- Data

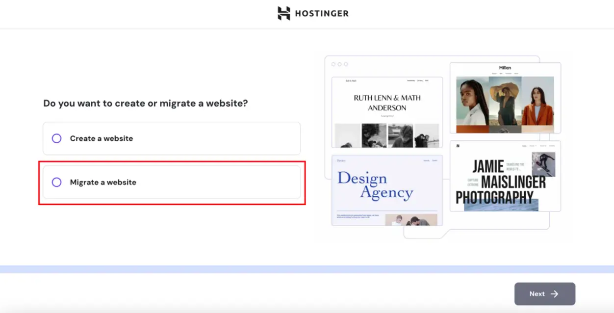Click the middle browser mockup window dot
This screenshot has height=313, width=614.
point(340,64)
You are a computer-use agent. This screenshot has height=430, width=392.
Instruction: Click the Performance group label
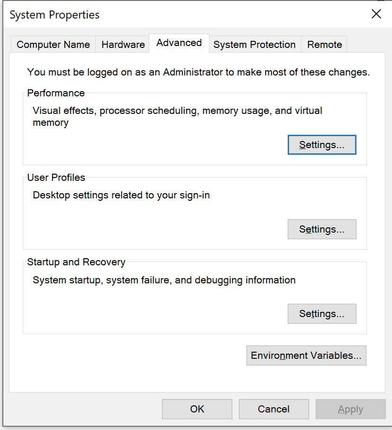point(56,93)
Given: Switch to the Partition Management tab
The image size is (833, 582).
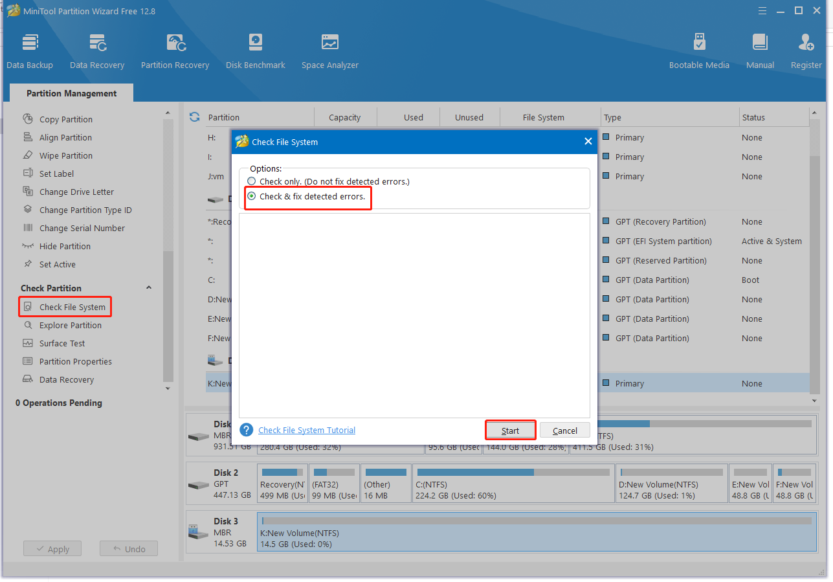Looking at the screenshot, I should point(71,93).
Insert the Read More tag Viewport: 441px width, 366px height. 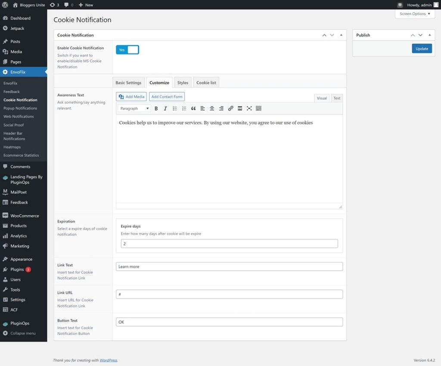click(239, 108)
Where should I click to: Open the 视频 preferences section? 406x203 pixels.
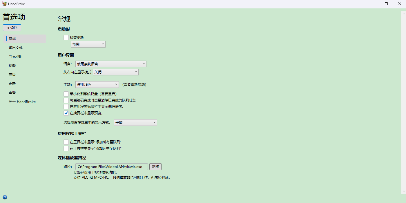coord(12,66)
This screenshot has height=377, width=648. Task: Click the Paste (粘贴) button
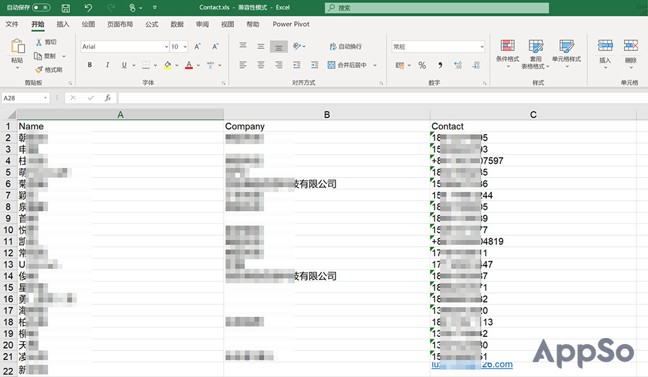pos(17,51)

* * *

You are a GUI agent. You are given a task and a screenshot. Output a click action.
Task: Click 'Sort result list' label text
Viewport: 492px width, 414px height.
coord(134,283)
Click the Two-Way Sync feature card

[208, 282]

- Exercise goal
Return each line of the data above that includes the word "agent".

- Reply
You are a computer-use agent. This screenshot has height=430, width=392.
You are a GUI agent. You are given a task and a screenshot. Output a click action.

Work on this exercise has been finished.